They seem incapable of the stuff that is over-and-above. I do believe maybe it goes on in their heads they are incapable of catching it as they read but. They have been too directly intent from the reading. They cant get going looking two ways at once. I do believe too they’ve been scared of the simplicity of numerous things they think in the relative side because they read. They wouldn’t have the face area in order to connect it in writing utilizing the great author they have been reading. It might be a childhood memory; it could be some homely simile; it could be a relative line or verse of mother goose. They want it to be bookish and big. Nonetheless they haven’t books enough inside their heads to complement book stuff with book stuff. Needless to say a few of that would be all right.
Indeed, in lots of ways Frost’s advice on essay-writing is truly suggestions about reading — that mutuality of thought between reader and writer, pulsed through by the written book as “a heart that only beats within the chest of some other.” Echoing Virginia Woolf’s dictum on how best to read a book, Frost offers counsel so passionate so it becomes almost a stream-of-consciousness prose poem, barely punctuated:
The overall game is matching your author thought for thought in just about any of the numerous possible ways. Reading then becomes that are converse and take. It is only conversation where the reader takes part addressing himself to anything at all within the author in the matter that is subject or. In the same way once we talk together! Being careful to carry up our end and also to do our part agreeably without a lot of contradiction and mere opinionation. The best thing of all is going each other one better mounting up the ideas anecdotes and incidents like alternating hands piled up from the knee. Well its out of conversation like this with a book yours perhaps the book’s that will serve for other lesser ideas to center around that you find perhaps one idea perhaps. And there’s your essay.
He lands from this poetic elation into some advice that is practical
Be brief in the beginning. You need to be honest. You don’t want to help make your material seem more than it really is. You won’t have a great deal to state at first as you shall have later.
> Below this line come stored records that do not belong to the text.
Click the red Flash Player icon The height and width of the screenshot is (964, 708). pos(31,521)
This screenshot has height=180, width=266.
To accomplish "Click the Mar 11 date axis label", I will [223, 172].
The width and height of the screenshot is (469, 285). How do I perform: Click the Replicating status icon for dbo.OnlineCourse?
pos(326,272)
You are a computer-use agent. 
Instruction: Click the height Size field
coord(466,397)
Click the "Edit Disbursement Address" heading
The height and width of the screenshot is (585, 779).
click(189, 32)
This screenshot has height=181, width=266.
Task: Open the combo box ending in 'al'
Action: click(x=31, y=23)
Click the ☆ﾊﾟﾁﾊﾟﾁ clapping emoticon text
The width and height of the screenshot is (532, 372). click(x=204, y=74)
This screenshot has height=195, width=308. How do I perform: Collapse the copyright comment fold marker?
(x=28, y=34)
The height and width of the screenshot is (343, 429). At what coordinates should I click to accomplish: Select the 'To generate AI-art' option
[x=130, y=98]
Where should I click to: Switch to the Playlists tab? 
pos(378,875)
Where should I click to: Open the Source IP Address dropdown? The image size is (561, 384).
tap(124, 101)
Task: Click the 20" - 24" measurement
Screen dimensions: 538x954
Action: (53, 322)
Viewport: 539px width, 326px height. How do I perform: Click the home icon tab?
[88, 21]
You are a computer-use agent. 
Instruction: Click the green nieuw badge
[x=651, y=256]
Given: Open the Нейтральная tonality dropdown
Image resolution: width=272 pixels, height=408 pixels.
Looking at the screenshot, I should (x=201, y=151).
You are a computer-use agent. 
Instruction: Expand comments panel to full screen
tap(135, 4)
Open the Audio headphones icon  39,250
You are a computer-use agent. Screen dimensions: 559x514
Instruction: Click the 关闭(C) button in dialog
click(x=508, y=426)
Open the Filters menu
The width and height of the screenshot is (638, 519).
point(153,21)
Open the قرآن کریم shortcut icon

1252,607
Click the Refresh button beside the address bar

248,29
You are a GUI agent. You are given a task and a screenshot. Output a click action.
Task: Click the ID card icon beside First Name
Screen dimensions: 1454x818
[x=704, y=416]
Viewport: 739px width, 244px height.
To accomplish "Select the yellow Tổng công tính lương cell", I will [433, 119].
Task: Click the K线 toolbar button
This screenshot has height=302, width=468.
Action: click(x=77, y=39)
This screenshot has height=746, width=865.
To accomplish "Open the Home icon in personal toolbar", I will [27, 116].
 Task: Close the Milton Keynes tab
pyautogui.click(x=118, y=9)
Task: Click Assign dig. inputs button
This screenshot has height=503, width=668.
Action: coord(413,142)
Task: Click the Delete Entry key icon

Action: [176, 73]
My defect is within not having learned to hammer my material into one lump. We haven’t had experience enough. The information of essay won’t come in right in my situation while they will in narrative. Sometimes I have gotten round the difficulty by some dodge that is narrative.
Take it easy with the essay anything you do. Write it as well if you have to write it as you can. why not try this out Be as concrete as the statutory law allows in it — concrete and experiential. Don’t allow it scare you. Don’t strain. Remember that any old thing that takes place in your thoughts while you read may be the thing you desire. If nothing much appears to happen, perhaps another reading will help. Perhaps the book is bad or perhaps is not your kind — is nothing to you and may start nothing in your nature some way.
He interjects a meta-remark from the nature — and naturalness — associated with the essay form:
Needless to say this letter is essay. It really is material which has had started to the area of my mind in reading just like frost brings stones towards the surface of the ground.
During the end that is very before signing off “Affectionately Papa,” Frost can’t resist taking a little jab at the essay, voicing the sentiment that generally seems to explain his own lifelong resistance to partaking when you look at the genre:
I don’t know you know whether its worth very much — I mean the essay — when you yourself have it written. I’m rather afraid of it as an enemy to your really creative writing that holds scenes and things within the eye voices into the ear and whole situations as a sort of plexus in the body (I don’t know just where).
Lesley spent my youth to be an author herself, albeit not of essays — she published two books of stories for children: Really not necessarily in 1962, published months that are mere her father’s death, and Digging right down to China in 1968.
The Letters of Robert Frost is a trove of writerly wisdom and heartwarming parental advice to the poet’s six children, of whom Lesley and her sister Irma outlived their father in its portly 850-page totality. Complement it with Frost’s poem that is beautiful art and government, that he intended to but didn’t read at JFK’s inauguration, and F. Scott Fitzgerald from the secret of good writing in a letter of advice to his own daughter, then revisit this growing library of writers’ advice on writing.